+++ Working data

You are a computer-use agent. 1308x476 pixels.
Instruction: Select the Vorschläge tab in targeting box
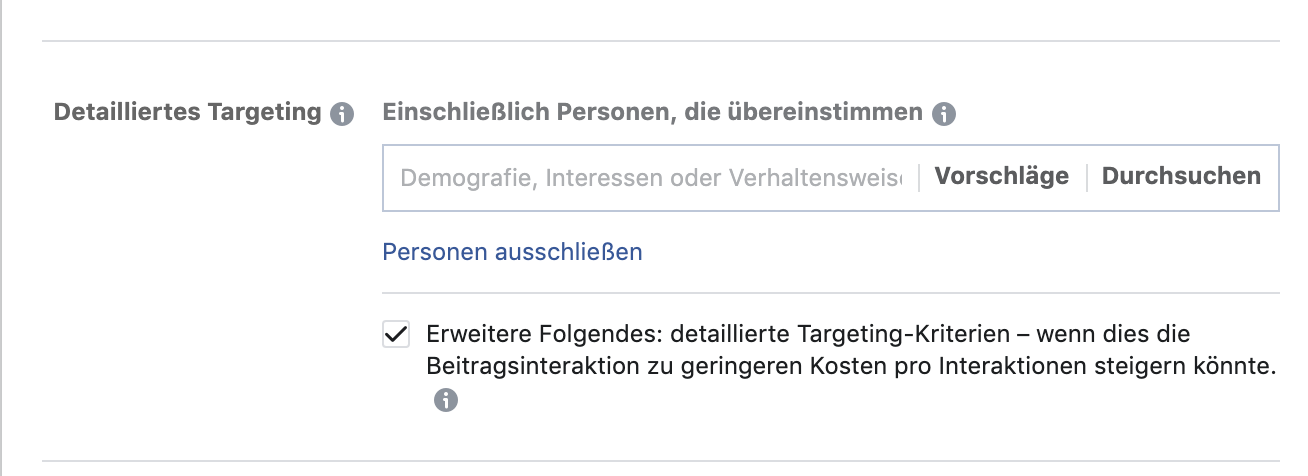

++++++
+++ Working data

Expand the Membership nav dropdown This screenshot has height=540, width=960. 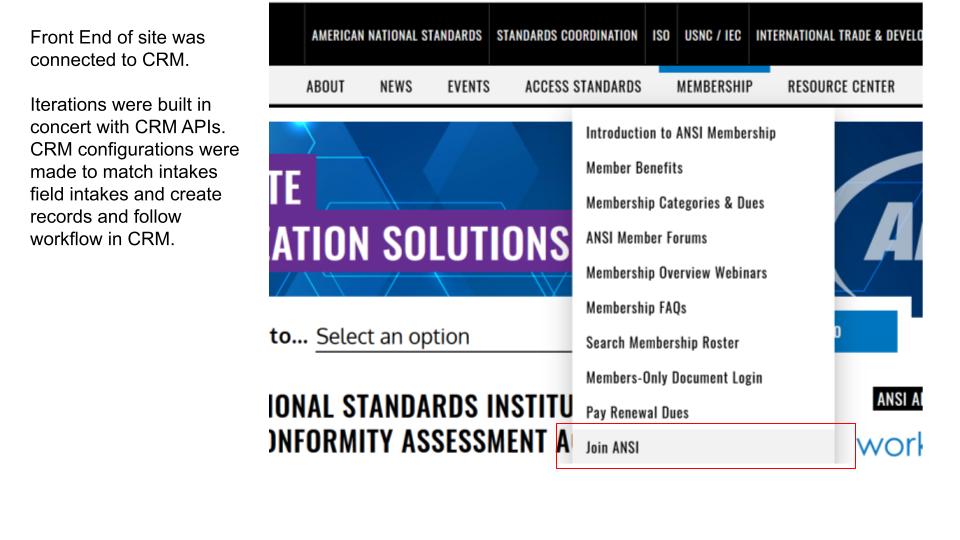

++++++
+++ Working data

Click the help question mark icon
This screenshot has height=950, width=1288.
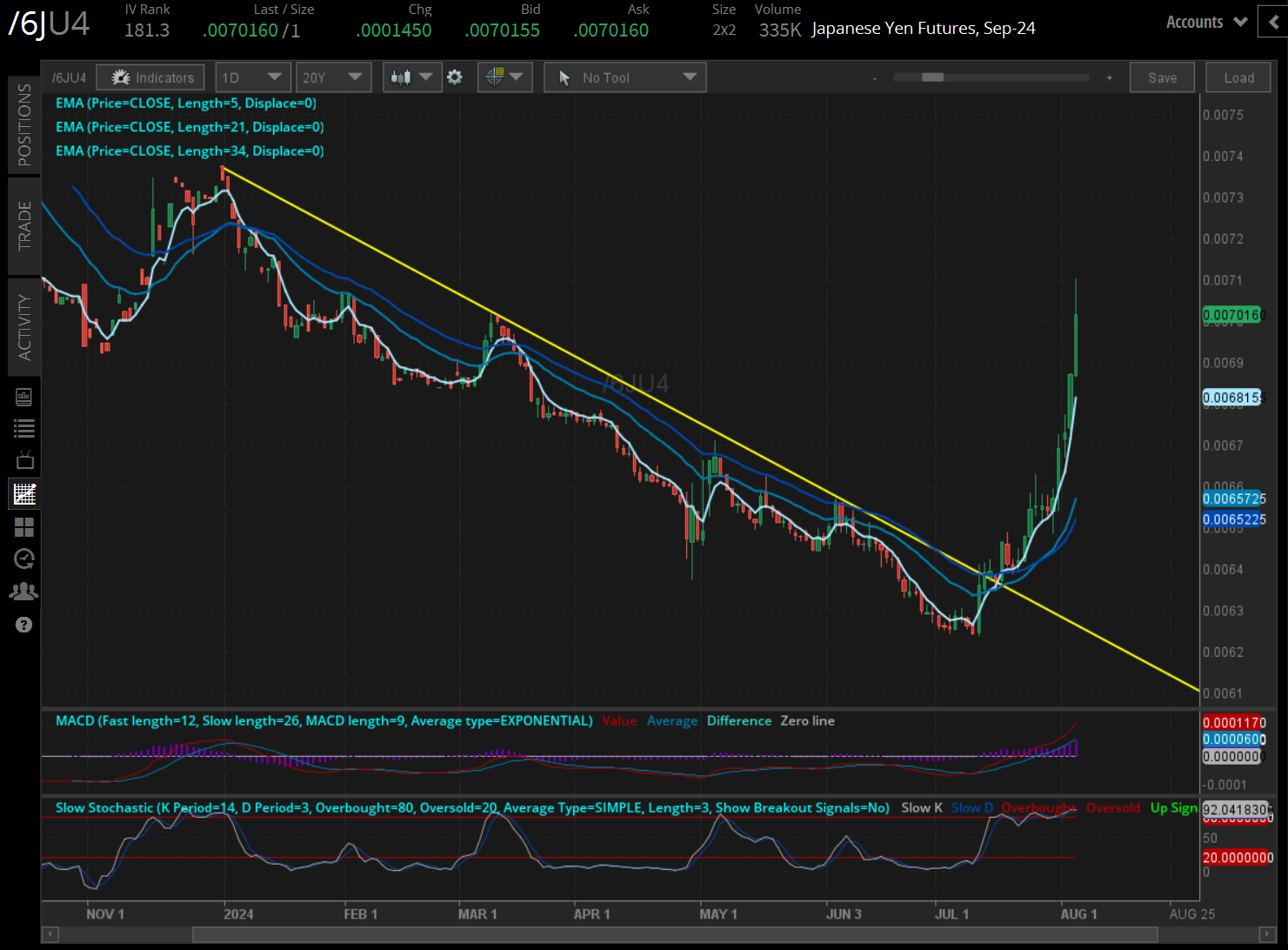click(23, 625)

++++++

Copy range, inclusive: the line holding "You are a computer-use" to the line holding "Instruction: Select the". Reproduce exactly those lines of the records above and no others.

** Your response **
You are a computer-use agent. 1308x476 pixels.
Instruction: Select the Vorschläge tab in targeting box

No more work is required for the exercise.